- DATASET RECORDS -

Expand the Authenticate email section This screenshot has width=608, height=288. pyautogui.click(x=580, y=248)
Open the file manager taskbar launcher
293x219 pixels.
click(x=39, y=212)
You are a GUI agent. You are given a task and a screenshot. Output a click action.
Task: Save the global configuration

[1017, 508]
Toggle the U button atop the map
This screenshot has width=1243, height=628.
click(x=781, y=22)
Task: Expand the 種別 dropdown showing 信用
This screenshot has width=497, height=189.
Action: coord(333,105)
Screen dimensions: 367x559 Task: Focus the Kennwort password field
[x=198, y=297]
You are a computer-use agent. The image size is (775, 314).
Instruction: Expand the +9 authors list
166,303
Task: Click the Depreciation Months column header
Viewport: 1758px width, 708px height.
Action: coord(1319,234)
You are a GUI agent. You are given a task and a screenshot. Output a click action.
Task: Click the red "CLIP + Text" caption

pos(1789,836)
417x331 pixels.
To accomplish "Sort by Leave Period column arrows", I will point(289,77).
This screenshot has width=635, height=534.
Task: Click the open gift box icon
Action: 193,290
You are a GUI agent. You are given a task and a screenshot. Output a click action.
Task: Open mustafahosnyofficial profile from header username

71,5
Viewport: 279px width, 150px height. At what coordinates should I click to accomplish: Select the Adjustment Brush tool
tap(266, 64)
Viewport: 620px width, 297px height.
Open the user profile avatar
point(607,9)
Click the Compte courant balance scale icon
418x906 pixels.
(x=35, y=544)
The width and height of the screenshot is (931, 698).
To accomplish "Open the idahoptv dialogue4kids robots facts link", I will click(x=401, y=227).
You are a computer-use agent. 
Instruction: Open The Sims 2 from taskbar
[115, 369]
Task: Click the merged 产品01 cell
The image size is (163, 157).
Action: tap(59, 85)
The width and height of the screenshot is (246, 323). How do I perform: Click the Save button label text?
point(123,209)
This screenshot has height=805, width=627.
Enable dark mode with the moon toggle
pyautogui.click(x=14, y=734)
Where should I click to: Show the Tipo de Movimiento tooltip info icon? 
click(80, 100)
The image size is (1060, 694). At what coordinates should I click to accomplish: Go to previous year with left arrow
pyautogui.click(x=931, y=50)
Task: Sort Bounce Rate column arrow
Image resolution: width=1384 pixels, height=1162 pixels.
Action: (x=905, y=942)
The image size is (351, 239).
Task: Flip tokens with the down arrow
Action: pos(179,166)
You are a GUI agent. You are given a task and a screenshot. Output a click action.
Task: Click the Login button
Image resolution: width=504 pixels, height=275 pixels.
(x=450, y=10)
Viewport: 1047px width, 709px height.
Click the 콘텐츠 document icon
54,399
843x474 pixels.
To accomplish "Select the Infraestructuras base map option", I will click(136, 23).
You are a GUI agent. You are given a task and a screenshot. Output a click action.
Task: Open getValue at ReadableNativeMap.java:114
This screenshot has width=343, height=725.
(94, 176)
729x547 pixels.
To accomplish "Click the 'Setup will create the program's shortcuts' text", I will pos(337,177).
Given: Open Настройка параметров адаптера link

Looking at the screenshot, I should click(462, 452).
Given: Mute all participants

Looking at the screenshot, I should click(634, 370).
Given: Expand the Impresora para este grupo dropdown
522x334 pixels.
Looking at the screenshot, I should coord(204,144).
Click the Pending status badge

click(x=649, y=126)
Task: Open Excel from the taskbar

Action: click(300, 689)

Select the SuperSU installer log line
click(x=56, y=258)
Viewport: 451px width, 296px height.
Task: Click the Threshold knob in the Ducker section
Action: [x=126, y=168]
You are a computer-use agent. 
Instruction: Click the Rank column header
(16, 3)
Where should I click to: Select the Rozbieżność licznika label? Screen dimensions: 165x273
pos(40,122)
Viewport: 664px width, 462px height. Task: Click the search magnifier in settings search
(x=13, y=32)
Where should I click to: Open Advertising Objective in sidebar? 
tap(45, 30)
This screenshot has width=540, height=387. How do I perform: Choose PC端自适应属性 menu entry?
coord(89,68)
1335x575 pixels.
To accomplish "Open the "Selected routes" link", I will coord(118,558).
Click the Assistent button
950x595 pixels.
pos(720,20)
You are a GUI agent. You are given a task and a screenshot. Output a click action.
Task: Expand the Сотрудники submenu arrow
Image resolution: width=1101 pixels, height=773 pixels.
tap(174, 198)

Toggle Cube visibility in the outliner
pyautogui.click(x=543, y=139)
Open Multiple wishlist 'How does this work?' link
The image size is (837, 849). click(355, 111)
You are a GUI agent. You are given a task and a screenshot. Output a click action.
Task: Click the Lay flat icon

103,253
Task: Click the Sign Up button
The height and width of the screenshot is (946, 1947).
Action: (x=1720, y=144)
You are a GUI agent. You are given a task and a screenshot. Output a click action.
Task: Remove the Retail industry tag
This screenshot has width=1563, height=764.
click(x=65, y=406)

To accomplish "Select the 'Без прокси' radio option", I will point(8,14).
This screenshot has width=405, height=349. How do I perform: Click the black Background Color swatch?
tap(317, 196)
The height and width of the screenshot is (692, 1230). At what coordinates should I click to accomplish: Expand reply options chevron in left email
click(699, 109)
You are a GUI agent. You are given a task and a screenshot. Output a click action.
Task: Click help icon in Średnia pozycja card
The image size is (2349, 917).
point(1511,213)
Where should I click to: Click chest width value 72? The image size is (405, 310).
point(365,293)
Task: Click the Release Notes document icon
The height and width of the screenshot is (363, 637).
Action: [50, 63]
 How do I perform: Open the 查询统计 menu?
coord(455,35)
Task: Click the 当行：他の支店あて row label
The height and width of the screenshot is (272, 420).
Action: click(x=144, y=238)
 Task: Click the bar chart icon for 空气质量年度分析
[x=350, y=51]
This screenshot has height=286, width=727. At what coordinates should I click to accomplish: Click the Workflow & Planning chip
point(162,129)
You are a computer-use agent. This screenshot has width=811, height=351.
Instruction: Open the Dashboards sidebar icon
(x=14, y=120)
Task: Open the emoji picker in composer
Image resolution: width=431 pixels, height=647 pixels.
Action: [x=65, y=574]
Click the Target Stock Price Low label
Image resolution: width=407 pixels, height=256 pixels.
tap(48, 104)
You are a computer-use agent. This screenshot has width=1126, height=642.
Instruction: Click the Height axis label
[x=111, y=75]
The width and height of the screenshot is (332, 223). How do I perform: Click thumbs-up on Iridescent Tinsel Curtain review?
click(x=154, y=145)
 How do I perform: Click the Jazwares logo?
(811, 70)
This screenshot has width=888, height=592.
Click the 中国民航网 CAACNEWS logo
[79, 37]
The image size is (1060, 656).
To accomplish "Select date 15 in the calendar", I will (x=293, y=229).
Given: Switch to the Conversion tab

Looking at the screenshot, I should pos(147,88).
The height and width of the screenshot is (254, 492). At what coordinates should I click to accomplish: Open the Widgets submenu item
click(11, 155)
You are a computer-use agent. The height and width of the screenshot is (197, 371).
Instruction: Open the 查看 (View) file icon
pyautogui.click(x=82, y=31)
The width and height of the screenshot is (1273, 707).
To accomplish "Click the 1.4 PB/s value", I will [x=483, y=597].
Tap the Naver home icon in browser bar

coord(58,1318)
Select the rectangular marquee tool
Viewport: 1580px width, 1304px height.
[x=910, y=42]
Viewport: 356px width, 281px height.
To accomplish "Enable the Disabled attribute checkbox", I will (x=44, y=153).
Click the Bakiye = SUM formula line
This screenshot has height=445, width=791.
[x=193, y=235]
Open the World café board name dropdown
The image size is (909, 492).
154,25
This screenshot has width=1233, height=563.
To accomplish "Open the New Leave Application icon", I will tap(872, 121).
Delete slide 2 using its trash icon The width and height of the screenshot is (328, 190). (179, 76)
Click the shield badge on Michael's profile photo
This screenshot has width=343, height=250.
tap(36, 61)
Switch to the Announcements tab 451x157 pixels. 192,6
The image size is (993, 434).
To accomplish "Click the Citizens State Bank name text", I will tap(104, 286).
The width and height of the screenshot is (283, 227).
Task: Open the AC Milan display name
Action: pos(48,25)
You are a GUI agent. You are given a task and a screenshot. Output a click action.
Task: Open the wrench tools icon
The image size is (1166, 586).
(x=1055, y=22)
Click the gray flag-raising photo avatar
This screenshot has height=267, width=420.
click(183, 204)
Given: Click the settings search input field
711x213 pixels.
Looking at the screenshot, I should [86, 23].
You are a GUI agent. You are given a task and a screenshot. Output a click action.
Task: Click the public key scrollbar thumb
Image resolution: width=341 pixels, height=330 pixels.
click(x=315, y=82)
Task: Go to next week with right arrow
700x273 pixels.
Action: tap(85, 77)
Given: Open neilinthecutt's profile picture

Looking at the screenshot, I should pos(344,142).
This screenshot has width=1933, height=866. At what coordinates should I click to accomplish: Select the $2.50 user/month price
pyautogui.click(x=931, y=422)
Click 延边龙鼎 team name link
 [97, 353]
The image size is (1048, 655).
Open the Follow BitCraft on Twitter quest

- GIVEN EXERCISE -
Return, unchanged, the rows that open with the first line at the top and close with the line containing "pos(1789,836)". Include both of those lines.

- FULL ANSWER -
Expand the Authenticate email section This screenshot has width=608, height=288. pyautogui.click(x=580, y=248)
Open the file manager taskbar launcher
293x219 pixels.
click(x=39, y=212)
You are a GUI agent. You are given a task and a screenshot. Output a click action.
Task: Save the global configuration

[1017, 508]
Toggle the U button atop the map
This screenshot has width=1243, height=628.
click(x=781, y=22)
Task: Expand the 種別 dropdown showing 信用
This screenshot has width=497, height=189.
Action: coord(333,105)
Screen dimensions: 367x559 Task: Focus the Kennwort password field
[x=198, y=297]
You are a computer-use agent. The image size is (775, 314).
Instruction: Expand the +9 authors list
166,303
Task: Click the Depreciation Months column header
Viewport: 1758px width, 708px height.
Action: coord(1319,234)
You are a GUI agent. You are given a task and a screenshot. Output a click action.
Task: Click the red "CLIP + Text" caption

pos(1789,836)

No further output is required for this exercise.